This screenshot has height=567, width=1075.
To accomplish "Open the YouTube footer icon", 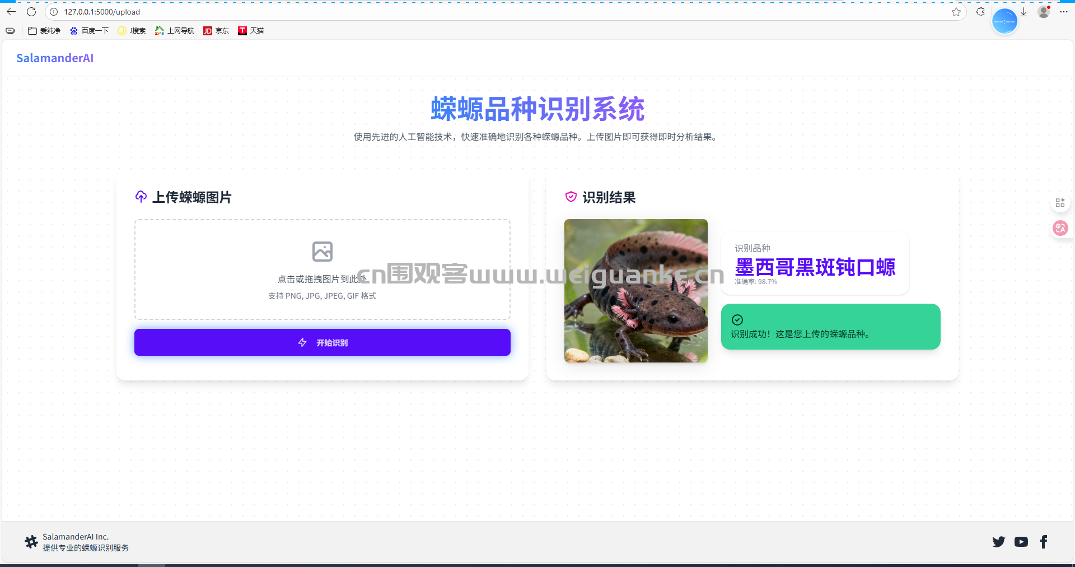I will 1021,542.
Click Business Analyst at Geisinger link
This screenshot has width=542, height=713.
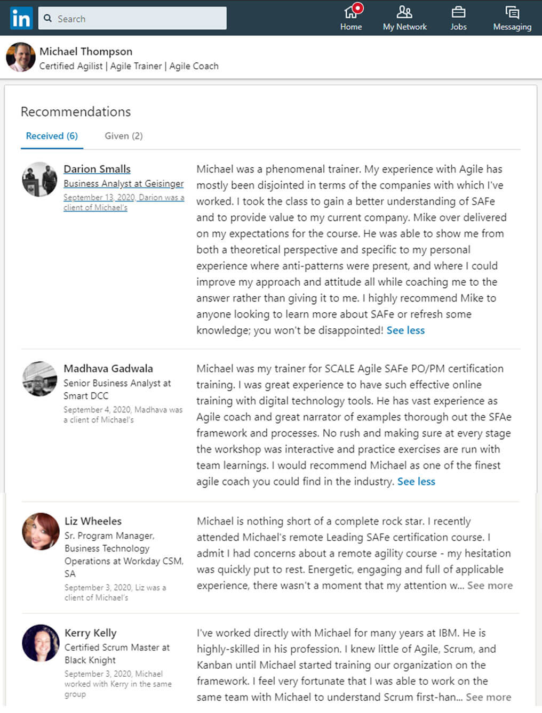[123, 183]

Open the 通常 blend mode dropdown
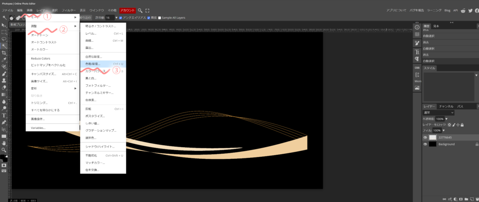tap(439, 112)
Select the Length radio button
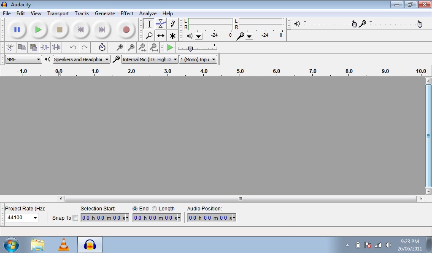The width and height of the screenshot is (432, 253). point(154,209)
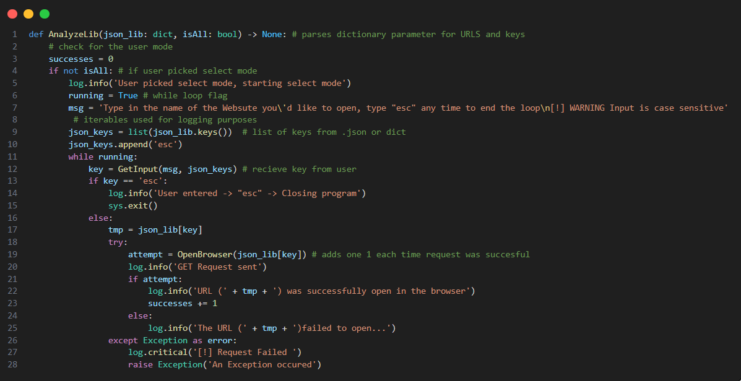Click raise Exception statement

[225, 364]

|---|

Which lines above contain the word "This" with the same capitalization? Pick out each of those lines and copy it.

This screenshot has height=567, width=1075.
This screenshot has width=542, height=713.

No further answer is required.